About four years ago I fell for one of my really good friends. I told him how much I liked him, and we ended up sleeping together. I thought it would progress into a relationship but it never has. We text nearly every day, we see each other regularly, we sleep together regularly, but we have never progressed into a relationship (though I would've liked to have and he knows and has always knew that).
Anyway, I ended up pregnant by him at the beginning of the year and I had an abortion in March. I was really hurt and upset by how little he cared about the whole thing. He was panic stricken for himself but absolutely hopeless in being any support. He didn't come to any of the appointments with me or even offer to do so, except the last one which he came to only because I asked him to so I could leave the hospital and go home (they would only let me go home if someone was with me). Even then he went home halfway through the day to have something to eat
. I've really struggled with the whole thing, I feel a bit better now but for a lot of the year I was miserable and consumed with regret. I told him this a couple of months after March and he was nice when I told him, but since then avoids the subject and has never asked how I'm feeling or anything.
Finally, in July, something he said made me just think 'fuck this, I'm done'. And I didn't get in touch with him and he didn't get in touch with me for nearly two months. There was no argument or anything, I just stopped getting in touch. Anyway, 8 weeks later he turns up outside my house asking to be let in. I didn't let him in, told him he was taking the piss after weeks of nothing and I was finished with the whole thing.

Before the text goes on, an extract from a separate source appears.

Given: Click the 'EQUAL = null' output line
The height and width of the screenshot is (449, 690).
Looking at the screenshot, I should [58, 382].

And then he continued texting me, I started replying, and now I'm right back where I was in July. What is wrong with me? He isn't going to change his mind one day and decide he wants a relationship. Even if he did after the way he's acted this year I think I'm too good for him anyway. But then he gets in touch and I think it's such a shame to throw away his friendship. Basically I need to be told to get a grip and pack the whole thing in and stay away from him. What's the best way? Total NC?